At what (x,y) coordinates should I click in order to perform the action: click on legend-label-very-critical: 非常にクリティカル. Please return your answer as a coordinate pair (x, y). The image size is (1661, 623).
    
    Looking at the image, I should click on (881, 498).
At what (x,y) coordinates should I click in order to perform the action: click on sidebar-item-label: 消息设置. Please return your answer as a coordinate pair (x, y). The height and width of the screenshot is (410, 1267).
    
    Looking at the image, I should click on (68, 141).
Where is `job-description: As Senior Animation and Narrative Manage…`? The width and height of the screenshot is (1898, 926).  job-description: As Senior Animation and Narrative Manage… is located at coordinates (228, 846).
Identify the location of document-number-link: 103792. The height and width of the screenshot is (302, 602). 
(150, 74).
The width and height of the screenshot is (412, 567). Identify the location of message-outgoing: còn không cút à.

What you will do:
Can you repeat all the records above, replacing "screenshot" with "screen capture" and leaving everything else unchanged?

Solution to the problem:
At what (x,y) coordinates should I click in order to perform the action: click on legend-label-very-critical: 非常にクリティカル. Please return your answer as a coordinate pair (x, y). The image size is (1661, 623).
    
    Looking at the image, I should click on (881, 498).
At what (x,y) coordinates should I click in order to perform the action: click on sidebar-item-label: 消息设置. Please return your answer as a coordinate pair (x, y). The height and width of the screen capture is (410, 1267).
    
    Looking at the image, I should click on (68, 141).
Where is `job-description: As Senior Animation and Narrative Manage…`? The width and height of the screen capture is (1898, 926).  job-description: As Senior Animation and Narrative Manage… is located at coordinates (228, 846).
Identify the location of document-number-link: 103792. The height and width of the screen capture is (302, 602). 
(150, 74).
The width and height of the screen capture is (412, 567). Identify the location of message-outgoing: còn không cút à.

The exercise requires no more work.